Stored items from a collection
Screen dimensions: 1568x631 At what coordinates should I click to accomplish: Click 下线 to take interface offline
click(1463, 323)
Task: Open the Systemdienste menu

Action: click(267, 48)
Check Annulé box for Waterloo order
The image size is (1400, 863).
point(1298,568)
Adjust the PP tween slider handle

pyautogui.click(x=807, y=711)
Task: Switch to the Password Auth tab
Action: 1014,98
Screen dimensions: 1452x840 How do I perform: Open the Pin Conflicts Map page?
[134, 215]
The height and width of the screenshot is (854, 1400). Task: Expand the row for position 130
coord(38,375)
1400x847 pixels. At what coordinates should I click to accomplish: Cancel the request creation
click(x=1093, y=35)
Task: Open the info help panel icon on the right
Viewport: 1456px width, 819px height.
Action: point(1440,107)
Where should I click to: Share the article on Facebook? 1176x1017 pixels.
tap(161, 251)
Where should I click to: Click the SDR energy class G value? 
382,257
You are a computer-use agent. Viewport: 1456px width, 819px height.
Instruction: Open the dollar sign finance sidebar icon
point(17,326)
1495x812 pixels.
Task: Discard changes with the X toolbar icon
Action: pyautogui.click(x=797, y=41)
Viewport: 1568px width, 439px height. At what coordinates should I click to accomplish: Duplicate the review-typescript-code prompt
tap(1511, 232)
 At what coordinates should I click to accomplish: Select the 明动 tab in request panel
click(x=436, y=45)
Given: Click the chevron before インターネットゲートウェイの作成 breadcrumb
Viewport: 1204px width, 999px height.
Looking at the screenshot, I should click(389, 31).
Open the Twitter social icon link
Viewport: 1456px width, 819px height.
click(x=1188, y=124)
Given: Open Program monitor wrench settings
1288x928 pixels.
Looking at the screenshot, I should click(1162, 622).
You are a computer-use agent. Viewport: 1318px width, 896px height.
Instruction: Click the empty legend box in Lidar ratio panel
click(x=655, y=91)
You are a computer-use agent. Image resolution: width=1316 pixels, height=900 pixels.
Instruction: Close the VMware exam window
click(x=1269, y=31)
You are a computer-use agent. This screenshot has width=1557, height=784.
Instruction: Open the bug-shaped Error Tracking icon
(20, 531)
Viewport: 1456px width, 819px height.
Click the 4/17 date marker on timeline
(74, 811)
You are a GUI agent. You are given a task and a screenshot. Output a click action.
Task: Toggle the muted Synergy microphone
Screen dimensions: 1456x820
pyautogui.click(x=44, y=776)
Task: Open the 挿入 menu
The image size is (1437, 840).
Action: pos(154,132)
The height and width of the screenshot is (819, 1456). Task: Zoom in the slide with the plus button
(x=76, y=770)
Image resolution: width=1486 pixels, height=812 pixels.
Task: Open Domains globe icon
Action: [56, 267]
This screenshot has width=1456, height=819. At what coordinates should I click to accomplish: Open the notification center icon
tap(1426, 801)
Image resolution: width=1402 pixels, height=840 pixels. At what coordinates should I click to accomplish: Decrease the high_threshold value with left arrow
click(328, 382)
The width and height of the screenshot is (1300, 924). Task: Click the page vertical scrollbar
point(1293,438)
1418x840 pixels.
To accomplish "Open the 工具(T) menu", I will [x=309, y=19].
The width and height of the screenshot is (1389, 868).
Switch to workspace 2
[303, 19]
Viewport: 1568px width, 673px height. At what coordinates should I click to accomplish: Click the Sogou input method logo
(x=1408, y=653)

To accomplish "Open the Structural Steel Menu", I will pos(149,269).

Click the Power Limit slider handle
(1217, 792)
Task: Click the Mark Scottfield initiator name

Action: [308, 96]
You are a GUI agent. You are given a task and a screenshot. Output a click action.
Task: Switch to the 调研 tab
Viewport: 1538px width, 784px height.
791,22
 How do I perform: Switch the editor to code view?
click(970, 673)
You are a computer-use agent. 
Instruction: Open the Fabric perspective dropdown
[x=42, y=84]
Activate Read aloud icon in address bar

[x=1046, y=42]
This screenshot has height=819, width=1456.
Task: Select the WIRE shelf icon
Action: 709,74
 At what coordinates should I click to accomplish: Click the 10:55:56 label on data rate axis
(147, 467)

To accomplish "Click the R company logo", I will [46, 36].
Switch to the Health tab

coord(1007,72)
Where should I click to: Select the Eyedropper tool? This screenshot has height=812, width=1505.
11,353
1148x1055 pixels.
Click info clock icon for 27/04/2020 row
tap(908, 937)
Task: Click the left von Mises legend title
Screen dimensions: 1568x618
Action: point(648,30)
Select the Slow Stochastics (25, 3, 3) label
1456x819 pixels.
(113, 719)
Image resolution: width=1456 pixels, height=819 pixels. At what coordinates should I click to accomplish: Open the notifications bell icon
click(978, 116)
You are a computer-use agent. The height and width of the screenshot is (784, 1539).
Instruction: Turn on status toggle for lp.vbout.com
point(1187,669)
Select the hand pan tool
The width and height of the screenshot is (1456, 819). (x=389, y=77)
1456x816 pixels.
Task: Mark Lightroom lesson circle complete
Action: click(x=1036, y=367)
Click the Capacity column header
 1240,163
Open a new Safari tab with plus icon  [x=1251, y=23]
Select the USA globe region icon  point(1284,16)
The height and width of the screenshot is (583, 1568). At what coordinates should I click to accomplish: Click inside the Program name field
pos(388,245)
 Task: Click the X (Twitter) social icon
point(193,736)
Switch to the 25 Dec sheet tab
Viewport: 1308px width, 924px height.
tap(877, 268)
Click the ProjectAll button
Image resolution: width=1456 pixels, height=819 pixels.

What the exercise asks: Word for word, copy out the entries.

Reply:
Screen dimensions: 1568x631 At what coordinates should I click to accomplish: Click 下线 to take interface offline
click(1463, 323)
Task: Open the Systemdienste menu

Action: click(267, 48)
Check Annulé box for Waterloo order
The image size is (1400, 863).
point(1298,568)
Adjust the PP tween slider handle

pyautogui.click(x=807, y=711)
Task: Switch to the Password Auth tab
Action: 1014,98
Screen dimensions: 1452x840 How do I perform: Open the Pin Conflicts Map page?
[134, 215]
The height and width of the screenshot is (854, 1400). Task: Expand the row for position 130
coord(38,375)
1400x847 pixels. At what coordinates should I click to accomplish: Cancel the request creation
click(x=1093, y=35)
Task: Open the info help panel icon on the right
Viewport: 1456px width, 819px height.
Action: point(1440,107)
Where should I click to: Share the article on Facebook? 1176x1017 pixels.
tap(161, 251)
Where should I click to: Click the SDR energy class G value? 
382,257
You are a computer-use agent. Viewport: 1456px width, 819px height.
Instruction: Open the dollar sign finance sidebar icon
point(17,326)
1495x812 pixels.
Task: Discard changes with the X toolbar icon
Action: pyautogui.click(x=797, y=41)
Viewport: 1568px width, 439px height. At what coordinates should I click to accomplish: Duplicate the review-typescript-code prompt
tap(1511, 232)
 At what coordinates should I click to accomplish: Select the 明动 tab in request panel
click(x=436, y=45)
Given: Click the chevron before インターネットゲートウェイの作成 breadcrumb
Viewport: 1204px width, 999px height.
Looking at the screenshot, I should click(389, 31).
Open the Twitter social icon link
Viewport: 1456px width, 819px height.
click(x=1188, y=124)
Given: Open Program monitor wrench settings
1288x928 pixels.
Looking at the screenshot, I should click(1162, 622).
You are a computer-use agent. Viewport: 1318px width, 896px height.
Instruction: Click the empty legend box in Lidar ratio panel
click(x=655, y=91)
You are a computer-use agent. Image resolution: width=1316 pixels, height=900 pixels.
Instruction: Close the VMware exam window
click(x=1269, y=31)
You are a computer-use agent. This screenshot has width=1557, height=784.
Instruction: Open the bug-shaped Error Tracking icon
(20, 531)
Viewport: 1456px width, 819px height.
Click the 4/17 date marker on timeline
(74, 811)
You are a GUI agent. You are given a task and a screenshot. Output a click action.
Task: Toggle the muted Synergy microphone
Screen dimensions: 1456x820
pyautogui.click(x=44, y=776)
Task: Open the 挿入 menu
The image size is (1437, 840).
Action: pos(154,132)
The height and width of the screenshot is (819, 1456). Task: Zoom in the slide with the plus button
(x=76, y=770)
Image resolution: width=1486 pixels, height=812 pixels.
Task: Open Domains globe icon
Action: [56, 267]
This screenshot has width=1456, height=819. At what coordinates should I click to accomplish: Open the notification center icon
tap(1426, 801)
Image resolution: width=1402 pixels, height=840 pixels. At what coordinates should I click to accomplish: Decrease the high_threshold value with left arrow
click(328, 382)
The width and height of the screenshot is (1300, 924). Task: Click the page vertical scrollbar
point(1293,438)
1418x840 pixels.
To accomplish "Open the 工具(T) menu", I will [x=309, y=19].
The width and height of the screenshot is (1389, 868).
Switch to workspace 2
[303, 19]
Viewport: 1568px width, 673px height. At what coordinates should I click to accomplish: Click the Sogou input method logo
(x=1408, y=653)

To accomplish "Open the Structural Steel Menu", I will pos(149,269).

Click the Power Limit slider handle
(1217, 792)
Task: Click the Mark Scottfield initiator name

Action: [308, 96]
You are a GUI agent. You are given a task and a screenshot. Output a click action.
Task: Switch to the 调研 tab
Viewport: 1538px width, 784px height.
791,22
 How do I perform: Switch the editor to code view?
click(970, 673)
You are a computer-use agent. 
Instruction: Open the Fabric perspective dropdown
[x=42, y=84]
Activate Read aloud icon in address bar

[x=1046, y=42]
This screenshot has height=819, width=1456.
Task: Select the WIRE shelf icon
Action: 709,74
 At what coordinates should I click to accomplish: Click the 10:55:56 label on data rate axis
(147, 467)

To accomplish "Click the R company logo", I will [46, 36].
Switch to the Health tab

coord(1007,72)
Where should I click to: Select the Eyedropper tool? This screenshot has height=812, width=1505.
11,353
1148x1055 pixels.
Click info clock icon for 27/04/2020 row
tap(908, 937)
Task: Click the left von Mises legend title
Screen dimensions: 1568x618
Action: point(648,30)
Select the Slow Stochastics (25, 3, 3) label
1456x819 pixels.
(113, 719)
Image resolution: width=1456 pixels, height=819 pixels. At what coordinates should I click to accomplish: Open the notifications bell icon
click(978, 116)
You are a computer-use agent. The height and width of the screenshot is (784, 1539).
Instruction: Turn on status toggle for lp.vbout.com
point(1187,669)
Select the hand pan tool
The width and height of the screenshot is (1456, 819). (x=389, y=77)
1456x816 pixels.
Task: Mark Lightroom lesson circle complete
Action: click(x=1036, y=367)
Click the Capacity column header
 1240,163
Open a new Safari tab with plus icon  [x=1251, y=23]
Select the USA globe region icon  point(1284,16)
The height and width of the screenshot is (583, 1568). At what coordinates should I click to accomplish: Click inside the Program name field
pos(388,245)
 Task: Click the X (Twitter) social icon
point(193,736)
Switch to the 25 Dec sheet tab
Viewport: 1308px width, 924px height.
tap(877, 268)
Click the ProjectAll button
Image resolution: width=1456 pixels, height=819 pixels.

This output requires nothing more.